Bolas, os tipos de certeza que me dão os 2 meses, ou não? Certo é que em fim de Novembro, tenho de decidir de vez. Terei que decidir já agora?

Realmente, não me agrada a ideia de voltar ao calorzinho morno e sufocante dum Apollo 70, dum emprego sem chuva nem sol, duma capitalzi­nha de país subdesenvolvido, dum carrinho que chupa 1/7 do ordenado, ordenado que é uma coi­sa que dão às pessoas para elas não morrerem de fome. Sim, em Lisboa morro de fome, fome de amor, fome de compreensão, fome de novidade, fo­me de conhecimento e inteligência, fome de vida. Tinha uma coisa boa – os meus livros – que devorava até ao nascer do sol, sol esse que se ria de mim e me mandava ir dormir, que não fos­se parvo, que olhasse pela janela e comparasse com o que lia nos meus livros, para comprovar que a vida lá fora não tem utopias. Só a amarga realidade da sobrevivência diária para mi­lhares de seres fatalizados.

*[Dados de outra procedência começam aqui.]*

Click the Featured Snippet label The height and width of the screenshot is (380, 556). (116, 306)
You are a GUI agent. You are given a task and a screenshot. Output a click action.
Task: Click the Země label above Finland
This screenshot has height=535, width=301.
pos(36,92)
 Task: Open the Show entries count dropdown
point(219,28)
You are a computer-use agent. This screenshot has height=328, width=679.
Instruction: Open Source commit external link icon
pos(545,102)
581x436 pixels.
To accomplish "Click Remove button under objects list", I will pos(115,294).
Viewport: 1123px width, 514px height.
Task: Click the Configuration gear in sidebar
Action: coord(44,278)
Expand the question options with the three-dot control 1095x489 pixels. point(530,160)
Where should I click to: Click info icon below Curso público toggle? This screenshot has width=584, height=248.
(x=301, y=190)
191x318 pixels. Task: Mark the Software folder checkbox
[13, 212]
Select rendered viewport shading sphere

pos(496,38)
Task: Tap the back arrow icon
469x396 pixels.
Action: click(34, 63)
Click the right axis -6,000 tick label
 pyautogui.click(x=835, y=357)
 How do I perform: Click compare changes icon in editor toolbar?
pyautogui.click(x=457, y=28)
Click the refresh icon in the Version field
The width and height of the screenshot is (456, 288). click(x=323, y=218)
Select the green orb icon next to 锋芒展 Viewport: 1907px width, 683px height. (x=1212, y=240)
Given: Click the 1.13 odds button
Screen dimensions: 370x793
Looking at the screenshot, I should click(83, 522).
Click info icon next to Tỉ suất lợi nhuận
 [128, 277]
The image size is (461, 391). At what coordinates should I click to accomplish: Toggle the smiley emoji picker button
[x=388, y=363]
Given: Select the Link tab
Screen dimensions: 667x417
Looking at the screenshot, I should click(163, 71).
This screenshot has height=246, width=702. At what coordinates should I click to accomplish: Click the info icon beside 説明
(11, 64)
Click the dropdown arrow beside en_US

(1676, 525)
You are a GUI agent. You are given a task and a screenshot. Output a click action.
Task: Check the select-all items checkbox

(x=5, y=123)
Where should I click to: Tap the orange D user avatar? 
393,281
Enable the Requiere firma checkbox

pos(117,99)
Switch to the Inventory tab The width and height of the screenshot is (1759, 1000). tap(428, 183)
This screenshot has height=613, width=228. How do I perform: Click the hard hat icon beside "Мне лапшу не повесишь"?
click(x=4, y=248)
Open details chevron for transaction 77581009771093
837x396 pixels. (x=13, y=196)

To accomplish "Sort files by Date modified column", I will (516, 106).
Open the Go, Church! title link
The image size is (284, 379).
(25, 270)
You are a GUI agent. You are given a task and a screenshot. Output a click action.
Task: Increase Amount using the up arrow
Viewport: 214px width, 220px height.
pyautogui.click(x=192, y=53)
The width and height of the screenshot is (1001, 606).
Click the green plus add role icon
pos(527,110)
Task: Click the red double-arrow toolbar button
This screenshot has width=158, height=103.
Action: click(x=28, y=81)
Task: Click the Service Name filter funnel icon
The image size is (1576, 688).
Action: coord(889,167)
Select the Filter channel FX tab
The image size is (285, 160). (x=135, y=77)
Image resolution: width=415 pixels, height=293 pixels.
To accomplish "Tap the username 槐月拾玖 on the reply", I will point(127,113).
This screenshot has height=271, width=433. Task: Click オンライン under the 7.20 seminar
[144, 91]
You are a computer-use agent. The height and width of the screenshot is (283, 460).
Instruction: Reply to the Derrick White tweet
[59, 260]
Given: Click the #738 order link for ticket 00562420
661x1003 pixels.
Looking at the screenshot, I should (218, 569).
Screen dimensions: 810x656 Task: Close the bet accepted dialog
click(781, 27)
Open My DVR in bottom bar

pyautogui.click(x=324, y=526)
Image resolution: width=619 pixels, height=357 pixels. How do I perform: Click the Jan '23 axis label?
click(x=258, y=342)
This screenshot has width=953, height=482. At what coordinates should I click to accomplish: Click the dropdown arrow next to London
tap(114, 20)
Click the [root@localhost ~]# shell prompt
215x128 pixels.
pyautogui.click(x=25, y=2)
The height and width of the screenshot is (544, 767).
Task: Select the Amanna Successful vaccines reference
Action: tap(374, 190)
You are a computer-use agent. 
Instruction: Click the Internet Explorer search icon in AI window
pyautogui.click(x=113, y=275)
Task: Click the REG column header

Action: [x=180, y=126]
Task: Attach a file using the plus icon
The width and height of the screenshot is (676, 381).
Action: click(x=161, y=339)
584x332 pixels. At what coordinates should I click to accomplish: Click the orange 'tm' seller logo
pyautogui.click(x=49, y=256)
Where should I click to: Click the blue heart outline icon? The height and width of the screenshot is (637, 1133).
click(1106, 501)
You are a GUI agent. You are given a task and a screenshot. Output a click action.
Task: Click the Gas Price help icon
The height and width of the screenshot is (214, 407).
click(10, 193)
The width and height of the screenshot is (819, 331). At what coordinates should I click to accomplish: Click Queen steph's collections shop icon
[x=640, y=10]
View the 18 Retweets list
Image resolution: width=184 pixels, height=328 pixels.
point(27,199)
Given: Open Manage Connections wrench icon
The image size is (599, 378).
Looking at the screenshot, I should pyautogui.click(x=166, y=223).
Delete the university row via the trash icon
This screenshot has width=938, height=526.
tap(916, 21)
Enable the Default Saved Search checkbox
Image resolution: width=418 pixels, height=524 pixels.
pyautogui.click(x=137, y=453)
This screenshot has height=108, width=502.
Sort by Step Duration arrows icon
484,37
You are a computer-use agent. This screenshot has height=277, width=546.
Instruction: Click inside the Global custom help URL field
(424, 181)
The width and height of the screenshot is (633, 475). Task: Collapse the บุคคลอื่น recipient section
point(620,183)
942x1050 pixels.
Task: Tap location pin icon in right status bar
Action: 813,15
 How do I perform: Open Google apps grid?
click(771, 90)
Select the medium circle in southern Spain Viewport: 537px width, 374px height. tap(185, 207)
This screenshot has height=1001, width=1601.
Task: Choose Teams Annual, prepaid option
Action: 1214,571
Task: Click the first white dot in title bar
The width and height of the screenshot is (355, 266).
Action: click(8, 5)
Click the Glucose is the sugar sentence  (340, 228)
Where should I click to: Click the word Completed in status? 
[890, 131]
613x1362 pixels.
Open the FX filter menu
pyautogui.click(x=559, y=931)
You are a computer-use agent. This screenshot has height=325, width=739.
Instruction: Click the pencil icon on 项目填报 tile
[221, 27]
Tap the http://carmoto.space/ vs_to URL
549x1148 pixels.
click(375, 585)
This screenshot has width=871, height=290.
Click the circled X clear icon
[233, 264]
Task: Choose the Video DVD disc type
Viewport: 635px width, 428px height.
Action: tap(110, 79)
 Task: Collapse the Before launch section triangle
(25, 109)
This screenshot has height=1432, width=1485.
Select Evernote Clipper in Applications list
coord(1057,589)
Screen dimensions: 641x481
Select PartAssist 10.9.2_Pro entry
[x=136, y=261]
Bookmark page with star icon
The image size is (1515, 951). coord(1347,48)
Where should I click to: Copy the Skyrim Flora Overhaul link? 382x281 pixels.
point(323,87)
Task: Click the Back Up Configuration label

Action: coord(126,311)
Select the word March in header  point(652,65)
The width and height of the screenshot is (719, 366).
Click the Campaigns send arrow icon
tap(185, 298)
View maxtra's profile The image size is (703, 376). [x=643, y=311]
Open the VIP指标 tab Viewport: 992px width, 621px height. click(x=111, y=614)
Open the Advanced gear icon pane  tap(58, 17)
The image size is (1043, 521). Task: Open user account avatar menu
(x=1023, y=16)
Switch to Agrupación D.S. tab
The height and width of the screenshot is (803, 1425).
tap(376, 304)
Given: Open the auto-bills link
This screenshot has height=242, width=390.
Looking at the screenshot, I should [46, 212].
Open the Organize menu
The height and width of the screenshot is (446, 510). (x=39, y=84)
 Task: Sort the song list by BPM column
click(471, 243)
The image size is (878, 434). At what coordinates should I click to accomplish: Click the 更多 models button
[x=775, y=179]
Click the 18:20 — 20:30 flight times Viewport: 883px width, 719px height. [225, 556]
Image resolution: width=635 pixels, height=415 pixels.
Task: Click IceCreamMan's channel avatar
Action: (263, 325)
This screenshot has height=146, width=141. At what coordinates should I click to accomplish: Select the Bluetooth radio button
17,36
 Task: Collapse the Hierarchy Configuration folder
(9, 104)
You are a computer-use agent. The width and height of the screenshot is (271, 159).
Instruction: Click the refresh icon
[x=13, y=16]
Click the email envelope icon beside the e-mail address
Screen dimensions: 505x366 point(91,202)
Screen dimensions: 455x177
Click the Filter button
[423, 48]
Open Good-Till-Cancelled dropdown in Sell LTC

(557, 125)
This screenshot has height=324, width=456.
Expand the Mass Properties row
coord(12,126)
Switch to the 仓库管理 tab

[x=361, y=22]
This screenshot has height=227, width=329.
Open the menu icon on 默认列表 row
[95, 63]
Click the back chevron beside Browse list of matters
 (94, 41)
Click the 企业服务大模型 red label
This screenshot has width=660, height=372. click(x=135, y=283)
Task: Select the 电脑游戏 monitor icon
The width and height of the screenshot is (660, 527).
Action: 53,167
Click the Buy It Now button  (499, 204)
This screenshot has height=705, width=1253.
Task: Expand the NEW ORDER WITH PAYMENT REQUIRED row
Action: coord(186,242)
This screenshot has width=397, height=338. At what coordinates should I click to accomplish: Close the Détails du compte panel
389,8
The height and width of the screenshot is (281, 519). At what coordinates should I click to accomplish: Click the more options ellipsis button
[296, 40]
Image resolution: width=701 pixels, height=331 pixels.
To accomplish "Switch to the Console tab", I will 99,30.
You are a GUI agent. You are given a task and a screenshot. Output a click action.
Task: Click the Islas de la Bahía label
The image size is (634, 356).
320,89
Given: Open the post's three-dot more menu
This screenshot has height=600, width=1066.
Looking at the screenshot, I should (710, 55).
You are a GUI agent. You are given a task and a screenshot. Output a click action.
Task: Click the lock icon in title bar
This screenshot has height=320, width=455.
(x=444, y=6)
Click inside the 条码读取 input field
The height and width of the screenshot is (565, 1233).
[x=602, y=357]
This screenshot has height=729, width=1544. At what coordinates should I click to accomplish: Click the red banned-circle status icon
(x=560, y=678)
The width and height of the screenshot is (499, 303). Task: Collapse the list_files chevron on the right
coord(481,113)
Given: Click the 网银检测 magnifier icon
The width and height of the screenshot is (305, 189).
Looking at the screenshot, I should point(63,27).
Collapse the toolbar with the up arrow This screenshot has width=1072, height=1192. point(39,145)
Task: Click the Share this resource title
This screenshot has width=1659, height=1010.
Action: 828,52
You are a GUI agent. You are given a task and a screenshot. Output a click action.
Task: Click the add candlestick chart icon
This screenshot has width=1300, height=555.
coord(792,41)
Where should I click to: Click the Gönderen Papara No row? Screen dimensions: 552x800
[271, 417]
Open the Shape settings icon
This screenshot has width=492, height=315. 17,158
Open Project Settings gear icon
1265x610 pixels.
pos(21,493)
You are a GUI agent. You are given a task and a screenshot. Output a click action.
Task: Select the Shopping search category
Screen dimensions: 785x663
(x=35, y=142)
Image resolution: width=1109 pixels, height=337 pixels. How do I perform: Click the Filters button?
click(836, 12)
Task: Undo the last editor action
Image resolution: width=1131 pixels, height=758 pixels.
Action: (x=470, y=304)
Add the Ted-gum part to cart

Agora, com certe­za, não tenho nem terei tempo para livros. Agora arre­pio-me ao pensar nessa luta diária pelo pão, a qual não existia para mim em Lisboa. Mas qual o pão mais saboroso? O que é melhor? Ter pão e morrer por dentro, ou morrer de fome de pão com uma centelha a queimar-me o peito?

Ah! Por esta eu não esperava hoje. Fui obriga­do praticamente a tomar já hoje uma decisão. E de que tamanho! Penso, com alguma saudade, que era melhor voltar, e então sim, sair de vez. Qual a diferença? Para quê adiar mais? Pura per­da de tempo.
Hoje, a minha decisão é: Adeus Lisboa, adeus emprego.